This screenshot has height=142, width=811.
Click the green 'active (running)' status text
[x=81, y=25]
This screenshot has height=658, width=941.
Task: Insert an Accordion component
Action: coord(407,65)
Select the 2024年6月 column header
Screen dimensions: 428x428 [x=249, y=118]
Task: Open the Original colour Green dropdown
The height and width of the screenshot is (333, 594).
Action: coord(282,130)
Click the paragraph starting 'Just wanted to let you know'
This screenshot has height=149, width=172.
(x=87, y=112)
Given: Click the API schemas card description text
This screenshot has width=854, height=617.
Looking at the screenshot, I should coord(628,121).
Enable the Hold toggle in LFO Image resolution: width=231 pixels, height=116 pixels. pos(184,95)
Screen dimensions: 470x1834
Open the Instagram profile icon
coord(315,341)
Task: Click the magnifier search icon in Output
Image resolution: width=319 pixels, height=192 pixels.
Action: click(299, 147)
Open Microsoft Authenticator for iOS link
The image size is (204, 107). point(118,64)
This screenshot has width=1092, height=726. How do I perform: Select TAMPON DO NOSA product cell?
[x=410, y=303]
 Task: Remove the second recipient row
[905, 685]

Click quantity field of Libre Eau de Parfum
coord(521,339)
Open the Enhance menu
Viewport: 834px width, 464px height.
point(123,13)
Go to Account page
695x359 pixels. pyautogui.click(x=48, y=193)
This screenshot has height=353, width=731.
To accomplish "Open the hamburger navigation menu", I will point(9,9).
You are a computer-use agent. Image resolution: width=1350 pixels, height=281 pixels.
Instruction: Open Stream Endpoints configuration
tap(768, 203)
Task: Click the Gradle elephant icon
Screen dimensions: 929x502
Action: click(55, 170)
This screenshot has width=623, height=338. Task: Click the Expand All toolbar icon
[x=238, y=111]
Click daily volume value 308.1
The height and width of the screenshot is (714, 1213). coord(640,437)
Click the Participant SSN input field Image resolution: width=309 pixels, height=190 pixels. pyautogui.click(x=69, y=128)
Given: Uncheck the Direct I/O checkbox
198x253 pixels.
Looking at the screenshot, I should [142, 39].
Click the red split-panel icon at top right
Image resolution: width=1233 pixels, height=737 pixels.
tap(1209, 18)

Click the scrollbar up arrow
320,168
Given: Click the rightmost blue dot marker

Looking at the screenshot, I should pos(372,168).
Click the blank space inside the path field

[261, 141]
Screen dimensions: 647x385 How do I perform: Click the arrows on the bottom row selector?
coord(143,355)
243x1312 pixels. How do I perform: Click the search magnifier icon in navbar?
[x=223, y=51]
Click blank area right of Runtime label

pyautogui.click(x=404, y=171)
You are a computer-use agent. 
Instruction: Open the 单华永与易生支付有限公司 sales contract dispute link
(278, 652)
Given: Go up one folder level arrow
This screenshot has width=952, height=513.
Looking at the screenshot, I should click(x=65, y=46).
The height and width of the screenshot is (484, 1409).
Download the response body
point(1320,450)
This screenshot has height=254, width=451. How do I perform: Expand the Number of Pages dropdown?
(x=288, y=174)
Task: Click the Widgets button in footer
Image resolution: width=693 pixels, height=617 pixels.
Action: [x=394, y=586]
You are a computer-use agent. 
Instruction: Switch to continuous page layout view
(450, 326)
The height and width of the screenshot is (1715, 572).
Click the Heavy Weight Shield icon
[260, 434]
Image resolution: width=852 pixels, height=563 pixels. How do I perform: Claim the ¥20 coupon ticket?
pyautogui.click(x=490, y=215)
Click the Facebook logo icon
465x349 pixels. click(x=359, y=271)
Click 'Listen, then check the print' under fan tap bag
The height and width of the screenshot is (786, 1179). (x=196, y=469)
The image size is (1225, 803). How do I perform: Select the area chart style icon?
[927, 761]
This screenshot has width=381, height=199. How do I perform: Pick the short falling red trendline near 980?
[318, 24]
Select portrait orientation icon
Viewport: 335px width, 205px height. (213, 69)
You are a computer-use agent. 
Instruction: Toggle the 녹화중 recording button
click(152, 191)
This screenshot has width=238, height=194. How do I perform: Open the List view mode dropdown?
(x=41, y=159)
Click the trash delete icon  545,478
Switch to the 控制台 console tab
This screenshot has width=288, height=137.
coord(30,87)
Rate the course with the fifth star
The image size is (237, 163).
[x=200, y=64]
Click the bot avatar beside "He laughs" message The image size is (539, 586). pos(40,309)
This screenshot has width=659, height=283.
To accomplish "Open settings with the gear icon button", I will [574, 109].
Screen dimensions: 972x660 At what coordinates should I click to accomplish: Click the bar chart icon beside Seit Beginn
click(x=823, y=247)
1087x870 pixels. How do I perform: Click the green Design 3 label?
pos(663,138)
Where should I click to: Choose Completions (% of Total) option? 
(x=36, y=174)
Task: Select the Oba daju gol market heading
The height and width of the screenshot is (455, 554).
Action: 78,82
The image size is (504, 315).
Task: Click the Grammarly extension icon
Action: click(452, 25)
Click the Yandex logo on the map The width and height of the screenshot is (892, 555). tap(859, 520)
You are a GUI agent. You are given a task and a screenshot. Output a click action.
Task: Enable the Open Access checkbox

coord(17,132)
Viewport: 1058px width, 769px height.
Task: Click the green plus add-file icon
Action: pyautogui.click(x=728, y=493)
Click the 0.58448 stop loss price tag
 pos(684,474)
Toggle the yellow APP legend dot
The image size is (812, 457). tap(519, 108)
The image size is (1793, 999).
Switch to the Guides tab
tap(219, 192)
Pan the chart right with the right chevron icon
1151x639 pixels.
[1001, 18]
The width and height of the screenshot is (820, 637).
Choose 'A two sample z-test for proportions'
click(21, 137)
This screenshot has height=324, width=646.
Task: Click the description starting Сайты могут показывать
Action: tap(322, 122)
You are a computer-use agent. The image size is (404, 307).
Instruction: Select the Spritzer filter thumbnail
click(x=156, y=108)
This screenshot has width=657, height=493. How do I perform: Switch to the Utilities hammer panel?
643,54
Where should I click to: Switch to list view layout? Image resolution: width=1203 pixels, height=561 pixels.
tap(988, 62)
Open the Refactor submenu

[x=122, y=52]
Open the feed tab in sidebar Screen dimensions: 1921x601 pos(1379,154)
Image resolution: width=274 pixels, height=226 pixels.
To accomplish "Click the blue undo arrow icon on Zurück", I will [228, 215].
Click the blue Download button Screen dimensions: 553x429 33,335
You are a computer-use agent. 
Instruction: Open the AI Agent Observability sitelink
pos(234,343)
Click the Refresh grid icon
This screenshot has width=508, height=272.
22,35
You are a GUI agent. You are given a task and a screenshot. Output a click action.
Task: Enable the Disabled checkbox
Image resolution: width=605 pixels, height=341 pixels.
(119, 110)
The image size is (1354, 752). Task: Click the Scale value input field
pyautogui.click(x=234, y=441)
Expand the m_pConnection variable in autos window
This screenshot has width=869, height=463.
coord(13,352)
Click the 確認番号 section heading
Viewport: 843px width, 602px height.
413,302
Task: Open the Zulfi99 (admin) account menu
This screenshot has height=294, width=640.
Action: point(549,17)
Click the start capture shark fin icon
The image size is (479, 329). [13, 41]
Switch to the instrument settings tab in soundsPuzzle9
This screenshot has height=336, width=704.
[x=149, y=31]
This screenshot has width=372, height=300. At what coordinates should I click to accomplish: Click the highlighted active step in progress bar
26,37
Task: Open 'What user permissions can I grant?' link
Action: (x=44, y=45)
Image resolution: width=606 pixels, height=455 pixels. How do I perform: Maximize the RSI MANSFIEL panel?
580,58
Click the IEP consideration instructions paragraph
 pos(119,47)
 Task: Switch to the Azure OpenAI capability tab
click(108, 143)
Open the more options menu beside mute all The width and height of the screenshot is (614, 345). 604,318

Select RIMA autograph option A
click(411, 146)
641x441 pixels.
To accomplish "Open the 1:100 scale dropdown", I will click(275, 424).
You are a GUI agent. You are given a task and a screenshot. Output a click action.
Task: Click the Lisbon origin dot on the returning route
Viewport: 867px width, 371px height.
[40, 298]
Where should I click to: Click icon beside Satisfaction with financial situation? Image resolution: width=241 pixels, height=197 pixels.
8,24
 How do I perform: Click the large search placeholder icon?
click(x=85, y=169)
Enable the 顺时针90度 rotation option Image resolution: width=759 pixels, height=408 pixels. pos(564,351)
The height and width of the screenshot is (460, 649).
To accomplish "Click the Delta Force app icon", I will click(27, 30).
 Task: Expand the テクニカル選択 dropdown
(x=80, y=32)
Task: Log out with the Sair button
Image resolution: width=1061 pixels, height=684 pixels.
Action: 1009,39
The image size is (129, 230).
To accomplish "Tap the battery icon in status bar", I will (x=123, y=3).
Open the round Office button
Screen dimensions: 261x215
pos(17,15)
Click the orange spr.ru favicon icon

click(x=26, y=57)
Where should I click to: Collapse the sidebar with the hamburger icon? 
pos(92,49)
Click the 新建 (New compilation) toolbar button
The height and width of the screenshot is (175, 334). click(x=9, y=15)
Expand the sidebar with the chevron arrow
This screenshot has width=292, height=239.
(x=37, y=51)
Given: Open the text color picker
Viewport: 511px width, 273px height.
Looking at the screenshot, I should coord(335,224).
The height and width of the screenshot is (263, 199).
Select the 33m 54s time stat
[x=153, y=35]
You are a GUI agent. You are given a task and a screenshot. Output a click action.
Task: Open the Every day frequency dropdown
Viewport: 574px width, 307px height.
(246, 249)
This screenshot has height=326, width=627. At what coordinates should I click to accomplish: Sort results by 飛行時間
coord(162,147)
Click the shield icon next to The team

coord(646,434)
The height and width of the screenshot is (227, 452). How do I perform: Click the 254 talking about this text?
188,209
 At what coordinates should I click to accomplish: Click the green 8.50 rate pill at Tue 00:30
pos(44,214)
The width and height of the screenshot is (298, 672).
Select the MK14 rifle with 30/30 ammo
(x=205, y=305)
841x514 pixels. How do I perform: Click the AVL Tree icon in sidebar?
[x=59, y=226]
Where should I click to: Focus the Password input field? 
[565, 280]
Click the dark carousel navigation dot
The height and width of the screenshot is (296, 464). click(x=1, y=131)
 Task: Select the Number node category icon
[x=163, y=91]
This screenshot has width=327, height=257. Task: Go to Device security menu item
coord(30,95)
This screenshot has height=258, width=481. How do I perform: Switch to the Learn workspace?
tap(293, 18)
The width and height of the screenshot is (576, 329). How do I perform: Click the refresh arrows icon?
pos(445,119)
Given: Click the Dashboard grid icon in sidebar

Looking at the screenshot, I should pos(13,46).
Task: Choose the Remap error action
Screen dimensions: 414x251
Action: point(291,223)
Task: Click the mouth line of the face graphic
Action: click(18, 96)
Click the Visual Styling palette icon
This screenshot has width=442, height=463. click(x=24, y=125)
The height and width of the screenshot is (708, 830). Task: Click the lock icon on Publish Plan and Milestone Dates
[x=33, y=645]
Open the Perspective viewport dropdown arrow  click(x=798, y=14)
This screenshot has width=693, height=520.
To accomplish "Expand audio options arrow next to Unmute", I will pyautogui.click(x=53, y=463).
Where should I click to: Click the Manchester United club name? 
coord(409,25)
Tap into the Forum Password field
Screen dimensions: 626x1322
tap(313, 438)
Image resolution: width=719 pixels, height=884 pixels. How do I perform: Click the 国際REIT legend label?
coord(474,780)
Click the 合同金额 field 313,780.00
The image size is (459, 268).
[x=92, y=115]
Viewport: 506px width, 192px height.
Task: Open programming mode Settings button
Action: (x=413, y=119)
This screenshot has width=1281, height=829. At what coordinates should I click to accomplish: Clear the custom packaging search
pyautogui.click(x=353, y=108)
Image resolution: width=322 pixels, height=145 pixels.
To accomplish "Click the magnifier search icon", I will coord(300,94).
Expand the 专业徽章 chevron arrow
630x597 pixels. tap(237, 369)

++++++

Referring to the material above, set down exactly the lines between the line with "Expand the sidebar with the chevron arrow" and the line with "Task: Open the Every day frequency dropdown", inclusive, and no other lines.

Output of the task:
Expand the sidebar with the chevron arrow
This screenshot has width=292, height=239.
(x=37, y=51)
Given: Open the text color picker
Viewport: 511px width, 273px height.
Looking at the screenshot, I should coord(335,224).
The height and width of the screenshot is (263, 199).
Select the 33m 54s time stat
[x=153, y=35]
You are a GUI agent. You are given a task and a screenshot. Output a click action.
Task: Open the Every day frequency dropdown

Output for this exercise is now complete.